● **Exercise**:
The string "dropdown" appears in some lines of the data. Report how many, with no other words.

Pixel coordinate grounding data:
-- -- --
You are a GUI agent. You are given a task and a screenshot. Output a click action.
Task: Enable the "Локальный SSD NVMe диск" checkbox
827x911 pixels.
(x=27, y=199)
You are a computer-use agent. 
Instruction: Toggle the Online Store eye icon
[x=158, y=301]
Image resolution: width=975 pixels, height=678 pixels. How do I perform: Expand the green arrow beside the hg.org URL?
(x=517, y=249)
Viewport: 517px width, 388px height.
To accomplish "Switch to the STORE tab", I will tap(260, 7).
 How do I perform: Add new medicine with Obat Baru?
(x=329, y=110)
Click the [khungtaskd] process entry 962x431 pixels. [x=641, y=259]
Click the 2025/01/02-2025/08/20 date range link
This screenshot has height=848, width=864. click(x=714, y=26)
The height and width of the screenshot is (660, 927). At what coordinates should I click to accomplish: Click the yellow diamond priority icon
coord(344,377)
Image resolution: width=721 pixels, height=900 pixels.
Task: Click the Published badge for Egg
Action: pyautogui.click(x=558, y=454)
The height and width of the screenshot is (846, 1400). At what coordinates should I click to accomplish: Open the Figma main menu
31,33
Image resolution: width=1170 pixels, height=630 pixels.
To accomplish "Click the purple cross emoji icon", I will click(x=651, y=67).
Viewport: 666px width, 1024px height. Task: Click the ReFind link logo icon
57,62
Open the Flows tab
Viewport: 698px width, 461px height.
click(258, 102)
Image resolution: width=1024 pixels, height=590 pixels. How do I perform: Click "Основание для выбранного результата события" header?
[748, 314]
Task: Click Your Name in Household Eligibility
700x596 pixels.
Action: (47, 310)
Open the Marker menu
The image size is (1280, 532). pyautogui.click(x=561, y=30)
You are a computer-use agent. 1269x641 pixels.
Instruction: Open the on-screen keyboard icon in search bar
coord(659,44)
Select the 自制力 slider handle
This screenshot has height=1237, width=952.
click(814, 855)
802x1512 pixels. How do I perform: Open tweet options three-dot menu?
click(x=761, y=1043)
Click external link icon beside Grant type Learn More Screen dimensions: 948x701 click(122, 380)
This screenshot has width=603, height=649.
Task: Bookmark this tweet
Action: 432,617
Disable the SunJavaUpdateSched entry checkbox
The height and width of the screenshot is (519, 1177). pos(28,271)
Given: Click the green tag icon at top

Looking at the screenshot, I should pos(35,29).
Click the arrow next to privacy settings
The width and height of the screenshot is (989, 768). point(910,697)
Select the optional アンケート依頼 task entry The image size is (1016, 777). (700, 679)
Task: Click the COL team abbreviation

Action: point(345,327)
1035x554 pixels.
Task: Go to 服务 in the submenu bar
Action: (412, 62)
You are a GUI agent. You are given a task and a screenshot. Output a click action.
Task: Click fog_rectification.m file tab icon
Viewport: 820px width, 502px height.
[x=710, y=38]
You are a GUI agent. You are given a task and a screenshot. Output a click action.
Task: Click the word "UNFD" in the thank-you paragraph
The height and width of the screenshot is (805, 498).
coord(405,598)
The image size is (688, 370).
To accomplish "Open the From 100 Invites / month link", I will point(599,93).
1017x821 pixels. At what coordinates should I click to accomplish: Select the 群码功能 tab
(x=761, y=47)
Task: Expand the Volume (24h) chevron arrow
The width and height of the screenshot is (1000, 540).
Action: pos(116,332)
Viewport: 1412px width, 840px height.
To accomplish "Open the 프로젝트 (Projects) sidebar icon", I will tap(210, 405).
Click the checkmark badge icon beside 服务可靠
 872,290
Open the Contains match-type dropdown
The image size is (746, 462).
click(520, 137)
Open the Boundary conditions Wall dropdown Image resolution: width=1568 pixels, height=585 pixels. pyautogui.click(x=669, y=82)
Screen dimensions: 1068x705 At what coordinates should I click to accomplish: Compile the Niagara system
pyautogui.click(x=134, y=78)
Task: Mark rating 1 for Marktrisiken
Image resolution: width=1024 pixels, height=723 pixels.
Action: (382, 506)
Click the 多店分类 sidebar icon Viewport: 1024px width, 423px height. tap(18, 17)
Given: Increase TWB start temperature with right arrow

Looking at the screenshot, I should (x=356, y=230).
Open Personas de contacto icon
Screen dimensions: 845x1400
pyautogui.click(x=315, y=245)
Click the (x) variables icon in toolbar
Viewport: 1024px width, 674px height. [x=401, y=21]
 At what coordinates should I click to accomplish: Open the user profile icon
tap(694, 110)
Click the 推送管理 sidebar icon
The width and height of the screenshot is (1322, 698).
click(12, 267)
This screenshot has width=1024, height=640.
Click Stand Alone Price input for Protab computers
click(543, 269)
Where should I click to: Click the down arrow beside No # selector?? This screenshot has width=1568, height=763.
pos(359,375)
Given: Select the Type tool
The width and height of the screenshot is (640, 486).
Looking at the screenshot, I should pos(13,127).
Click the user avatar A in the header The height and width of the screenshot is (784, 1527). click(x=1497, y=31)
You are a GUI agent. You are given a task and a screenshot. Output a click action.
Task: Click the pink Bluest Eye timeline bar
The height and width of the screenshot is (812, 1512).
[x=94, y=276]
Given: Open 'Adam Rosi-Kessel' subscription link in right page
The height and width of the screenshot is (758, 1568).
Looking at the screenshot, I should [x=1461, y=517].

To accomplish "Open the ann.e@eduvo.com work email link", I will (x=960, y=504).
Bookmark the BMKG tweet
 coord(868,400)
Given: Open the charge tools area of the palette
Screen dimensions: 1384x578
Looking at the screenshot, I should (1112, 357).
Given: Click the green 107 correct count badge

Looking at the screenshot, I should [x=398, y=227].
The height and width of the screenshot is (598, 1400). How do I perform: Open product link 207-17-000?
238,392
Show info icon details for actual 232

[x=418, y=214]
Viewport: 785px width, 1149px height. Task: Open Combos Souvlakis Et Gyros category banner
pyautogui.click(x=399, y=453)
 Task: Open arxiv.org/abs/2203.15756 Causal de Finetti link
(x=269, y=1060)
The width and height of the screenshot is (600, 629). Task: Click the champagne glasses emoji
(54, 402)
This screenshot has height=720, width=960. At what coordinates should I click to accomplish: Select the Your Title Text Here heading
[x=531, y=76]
-- -- --
● **Output below**:
2